Ruth Rendell critical after stroke
Crime writer Ruth Rendell is in a critical but stable condition after suffering a stroke, her publisher said today.
The author, who also has a seat in the House Of Lords as a Labour peer, is known for her series of novels featuring Chief Inspector Wexford among the dozens she has written.
She had what has been described as a "serious stroke" last week and is being looked after in hospital.
A statement from her publisher, Hutchinson - Penguin Random House, said: "Ruth Rendell (Baroness Rendell of Babergh), the renowned crime writer and author of over 60 best-selling novels, suffered a serious stroke on Wednesday, 7 January.
"She is in hospital under expert care in a critical but stable condition. Her son, Simon Rendell, is with her and thanks everyone for their concern. The family request privacy while the doctors assess the best course of treatment.
"Our thoughts are with Ruth and her family at this difficult time."
Rendell had recently completed a new novel for the company and plans remain in place to publish it in the autumn.
The 84-year-old's most recent publication was The Girl Next Door, which came out last year along with a 50th anniversary edition of her debut novel, From Doon With Death.

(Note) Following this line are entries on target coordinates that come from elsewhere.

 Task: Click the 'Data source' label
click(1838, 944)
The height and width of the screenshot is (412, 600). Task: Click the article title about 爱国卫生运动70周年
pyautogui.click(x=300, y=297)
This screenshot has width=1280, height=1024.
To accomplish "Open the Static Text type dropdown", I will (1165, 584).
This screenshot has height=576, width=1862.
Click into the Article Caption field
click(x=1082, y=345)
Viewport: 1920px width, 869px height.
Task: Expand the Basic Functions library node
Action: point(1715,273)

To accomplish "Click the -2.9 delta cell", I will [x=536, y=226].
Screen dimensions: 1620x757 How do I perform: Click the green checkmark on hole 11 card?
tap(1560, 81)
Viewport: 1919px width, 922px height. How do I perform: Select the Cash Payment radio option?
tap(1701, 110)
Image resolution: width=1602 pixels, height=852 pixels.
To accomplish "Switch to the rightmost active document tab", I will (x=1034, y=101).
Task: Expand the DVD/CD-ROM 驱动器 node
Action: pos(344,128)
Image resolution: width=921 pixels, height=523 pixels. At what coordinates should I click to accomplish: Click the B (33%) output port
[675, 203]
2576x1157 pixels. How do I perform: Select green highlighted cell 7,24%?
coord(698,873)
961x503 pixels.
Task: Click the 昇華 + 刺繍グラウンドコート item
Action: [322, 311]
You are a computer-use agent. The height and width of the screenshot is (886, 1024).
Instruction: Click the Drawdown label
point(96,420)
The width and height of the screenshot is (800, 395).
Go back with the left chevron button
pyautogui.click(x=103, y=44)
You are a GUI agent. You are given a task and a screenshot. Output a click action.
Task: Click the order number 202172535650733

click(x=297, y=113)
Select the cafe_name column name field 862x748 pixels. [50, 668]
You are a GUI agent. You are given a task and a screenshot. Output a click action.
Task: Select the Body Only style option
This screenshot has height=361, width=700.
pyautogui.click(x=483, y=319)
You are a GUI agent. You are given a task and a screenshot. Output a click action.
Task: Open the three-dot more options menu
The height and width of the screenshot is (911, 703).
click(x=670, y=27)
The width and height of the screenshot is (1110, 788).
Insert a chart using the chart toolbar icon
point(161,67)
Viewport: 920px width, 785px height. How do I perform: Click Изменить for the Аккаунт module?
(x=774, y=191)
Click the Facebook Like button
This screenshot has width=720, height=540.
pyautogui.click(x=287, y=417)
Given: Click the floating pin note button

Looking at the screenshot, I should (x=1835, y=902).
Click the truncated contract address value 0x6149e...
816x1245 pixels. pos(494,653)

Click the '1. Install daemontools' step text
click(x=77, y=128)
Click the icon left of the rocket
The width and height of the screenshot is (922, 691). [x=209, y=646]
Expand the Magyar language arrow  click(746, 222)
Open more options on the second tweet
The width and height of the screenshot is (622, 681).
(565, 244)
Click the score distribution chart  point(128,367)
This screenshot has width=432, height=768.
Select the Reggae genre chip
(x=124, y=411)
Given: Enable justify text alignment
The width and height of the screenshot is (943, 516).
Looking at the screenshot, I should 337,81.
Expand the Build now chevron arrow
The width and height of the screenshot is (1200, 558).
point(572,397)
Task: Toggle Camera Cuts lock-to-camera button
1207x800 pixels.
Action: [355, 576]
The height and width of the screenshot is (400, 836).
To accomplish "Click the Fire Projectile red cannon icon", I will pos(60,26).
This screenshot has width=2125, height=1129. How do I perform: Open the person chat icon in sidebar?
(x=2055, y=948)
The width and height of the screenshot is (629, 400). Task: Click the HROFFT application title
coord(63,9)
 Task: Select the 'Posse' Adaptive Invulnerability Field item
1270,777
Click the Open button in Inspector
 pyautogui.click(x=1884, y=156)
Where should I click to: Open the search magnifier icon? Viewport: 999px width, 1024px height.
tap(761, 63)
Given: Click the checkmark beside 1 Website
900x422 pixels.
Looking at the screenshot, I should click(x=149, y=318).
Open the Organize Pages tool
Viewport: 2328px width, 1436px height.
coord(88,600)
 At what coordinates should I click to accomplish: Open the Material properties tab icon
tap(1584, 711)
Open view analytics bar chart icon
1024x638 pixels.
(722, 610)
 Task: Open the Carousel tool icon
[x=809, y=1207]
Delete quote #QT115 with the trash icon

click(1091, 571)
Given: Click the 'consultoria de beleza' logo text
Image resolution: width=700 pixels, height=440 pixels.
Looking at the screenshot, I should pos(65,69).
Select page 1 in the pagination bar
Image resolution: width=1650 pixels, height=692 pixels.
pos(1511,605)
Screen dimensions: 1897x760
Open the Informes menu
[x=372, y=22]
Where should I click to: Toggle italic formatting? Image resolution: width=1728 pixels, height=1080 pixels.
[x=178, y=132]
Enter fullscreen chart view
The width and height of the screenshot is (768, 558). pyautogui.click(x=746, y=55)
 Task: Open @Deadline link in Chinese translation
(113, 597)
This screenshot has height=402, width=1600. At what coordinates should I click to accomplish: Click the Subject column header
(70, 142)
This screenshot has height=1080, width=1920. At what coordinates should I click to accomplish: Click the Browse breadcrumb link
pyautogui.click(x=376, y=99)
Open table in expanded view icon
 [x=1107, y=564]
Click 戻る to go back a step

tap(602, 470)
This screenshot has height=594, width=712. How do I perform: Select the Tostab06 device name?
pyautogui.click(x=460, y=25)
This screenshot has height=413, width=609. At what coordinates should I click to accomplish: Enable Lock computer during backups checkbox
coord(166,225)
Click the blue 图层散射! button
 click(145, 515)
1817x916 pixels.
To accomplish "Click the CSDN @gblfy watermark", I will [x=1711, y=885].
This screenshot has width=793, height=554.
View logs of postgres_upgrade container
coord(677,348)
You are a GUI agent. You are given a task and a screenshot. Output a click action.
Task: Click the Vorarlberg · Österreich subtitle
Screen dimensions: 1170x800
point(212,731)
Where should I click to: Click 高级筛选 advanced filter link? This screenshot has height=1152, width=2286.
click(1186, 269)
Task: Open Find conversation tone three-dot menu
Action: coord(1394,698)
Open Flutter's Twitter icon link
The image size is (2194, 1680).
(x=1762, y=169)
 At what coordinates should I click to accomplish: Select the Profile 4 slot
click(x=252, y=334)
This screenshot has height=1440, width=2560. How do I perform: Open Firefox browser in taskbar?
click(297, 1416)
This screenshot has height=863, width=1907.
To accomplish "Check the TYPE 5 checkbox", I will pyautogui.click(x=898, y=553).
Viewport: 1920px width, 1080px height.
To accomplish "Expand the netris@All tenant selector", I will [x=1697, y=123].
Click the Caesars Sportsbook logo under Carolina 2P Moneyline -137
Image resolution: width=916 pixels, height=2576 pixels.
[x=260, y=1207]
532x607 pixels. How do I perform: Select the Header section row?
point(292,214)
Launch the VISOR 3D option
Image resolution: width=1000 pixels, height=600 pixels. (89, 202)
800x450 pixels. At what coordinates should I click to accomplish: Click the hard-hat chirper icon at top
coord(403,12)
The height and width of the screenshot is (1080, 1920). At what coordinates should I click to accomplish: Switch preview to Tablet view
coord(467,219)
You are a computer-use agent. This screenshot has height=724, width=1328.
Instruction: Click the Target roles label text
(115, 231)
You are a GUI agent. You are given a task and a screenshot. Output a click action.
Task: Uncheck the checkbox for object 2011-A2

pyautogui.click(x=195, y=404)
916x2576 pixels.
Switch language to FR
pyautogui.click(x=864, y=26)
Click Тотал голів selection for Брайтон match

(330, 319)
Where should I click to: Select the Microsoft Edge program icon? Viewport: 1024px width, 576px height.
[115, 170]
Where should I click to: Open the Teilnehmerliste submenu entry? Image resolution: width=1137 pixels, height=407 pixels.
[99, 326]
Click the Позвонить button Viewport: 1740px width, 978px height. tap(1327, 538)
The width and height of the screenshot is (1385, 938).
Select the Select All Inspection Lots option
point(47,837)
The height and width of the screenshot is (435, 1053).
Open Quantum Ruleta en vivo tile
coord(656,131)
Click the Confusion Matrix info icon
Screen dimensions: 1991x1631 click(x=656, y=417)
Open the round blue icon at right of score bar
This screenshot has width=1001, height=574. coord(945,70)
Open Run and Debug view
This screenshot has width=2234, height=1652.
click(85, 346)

Her Wexford books were dramatised for TV for more than a decade as The Ruth Rendell Mysteries, with George Baker in the lead role.
She has also published a number of books under the pen name Barbara Vine, as well as many psychological crime thrillers.
Rendell - who began her career as a local newspaper journalist but resigned after covering a tennis club annual dinner but failing to mention the death of the after-dinner speaker - was made a life peer in 1997, a year after being awarded a CBE.
Her awards have included the Crime Writers' Association Cartier Diamond Dagger for sustained excellence in crime writing.